Category: Fluid, Electrolytes, and Acid-Base Disorders

  • 1102 Fluid, Electrolyte, and Acid-Base Disorders: Clinical

Authors

  • Barakat, Munsef, Medical University of South Carolina, Charleston, South Carolina, United States
  • Achanti, Anand, Medical University of South Carolina, Charleston, South Carolina, United States
  • El Sheikh Mohammed, Waleed A., Medical University of South Carolina, Charleston, South Carolina, United States
Introduction

Metabolic alkalosis is characterized by elevated serum bicarbonate and result from either a net loss of acid via the renal or GI tracts or via accumulation of exogenous base. History may reveal unusual cause like detergent PICA. Renal handling of excess bicarbonate is limited by the low GFR, hypovolemia, hypokalemia and hypochloremia.

Case Description

32 years old lady presented with progressive lower limb weakness, nausea and one episode of vomiting without hematemesis. On further history she reported drinking detergent (Gain & Oxiclean).
Examination: BP125/70mmHg, HR 77bpm (no orthostatic changes), and normal oxygen saturation 96%.
Neurological exam showed mild weakness in proximal lower limbs muscle with normal reflexes.
Labs: BMP: K 1.3mmo/l, Cl 65mmol/l, HCO3- 49mmol/l, CPK 3042U/L.
Normal TSH, genetic testing was negative for Bartter, Gitelman and Liddle syndrome.
PH 7.71, PCO2 51mmHg, HCO3- 62mmol/l, ionized calcium 0.93mmol/l.
Urine study: Cl 87mmol/l, K 8.6mmol/l, Na 24 mmol/l and Cr 90mmol/l
ECG: prolonged QTc interval and low T- wave amplitude with U-wave.
Based on presentation, the likely diagnosis was metabolic alkalosis secondary to pica disorder with consumption of bicarbonate found in detergents which is exacerbated further by the hypokalemia and hypochloremia which limited the kidney ability to mitigate such high alkali load.

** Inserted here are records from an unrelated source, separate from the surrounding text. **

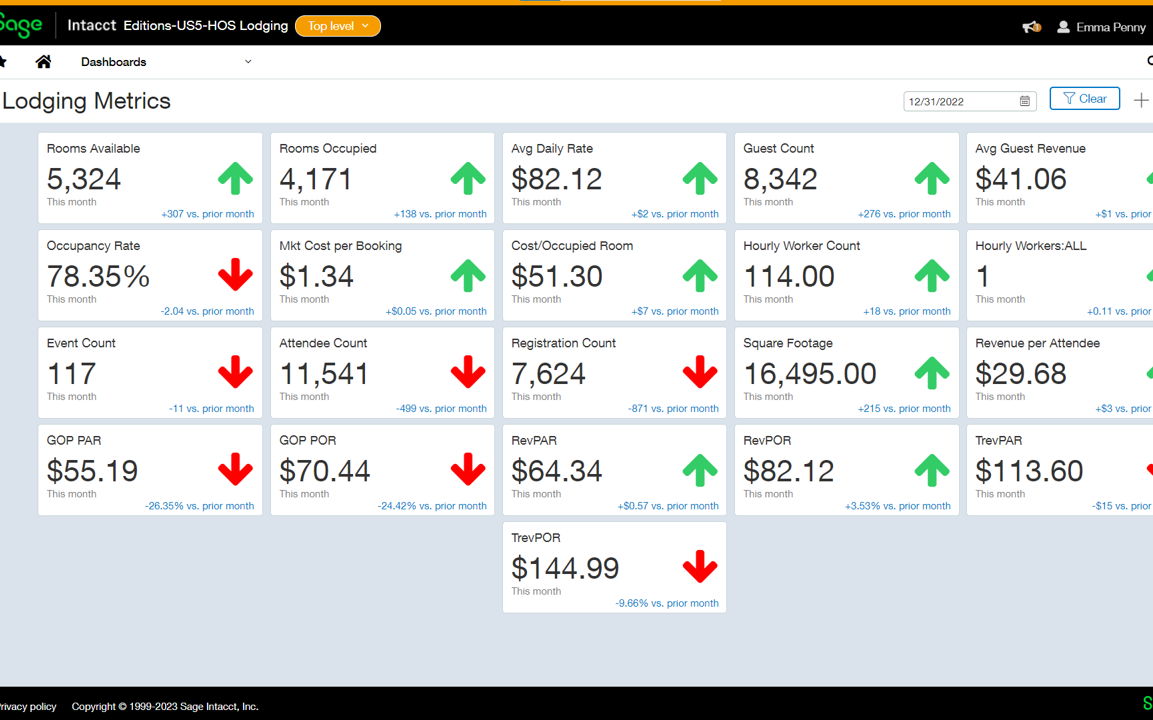This screenshot has width=1153, height=720.
Task: Click the date field showing 12/31/2022
Action: tap(960, 101)
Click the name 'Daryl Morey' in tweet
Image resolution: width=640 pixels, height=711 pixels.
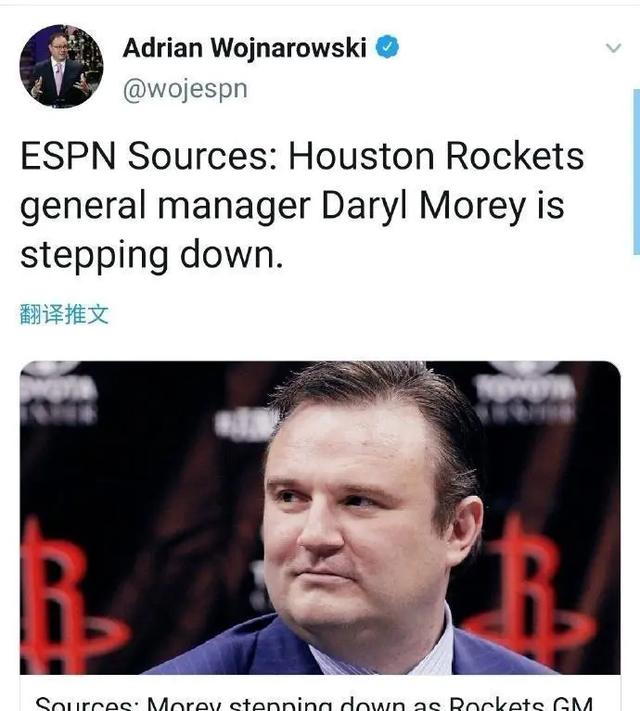coord(424,206)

Furthermore, her severe hypokalemia caused mild rhabdomyolysis as evident by the elevated creatine kinase level.
She was admitted to the ICU for telemetry monitoring, started IV chloride rich IV fluids, aggressive parenteral potassium replacement via central venous catheter, she required total of 560mEq of potassium chloride and another 360mEq of oral potassium chloride. 72 hours post admission alkalemia resolved with resolution of the hypokalemia and correction of hypochloremia.

Discussion

Approach to metabolic alkalosis should takes into consideration its different phases of development, the generation, maintenance, and recovery phase. Both hypochloremia and hypokalemia have an inhibitory effect on the pendrin exchanger in the B-intercalated cells as hypochloremia impair the bicarbonate secretion and hypokalemia will downregulate the pendrin expression.

In conclusion the correction of metabolic alkalosis require correction of concomitant hypokalemia, hypochloremia and volume resuscitation when clinically appropriate.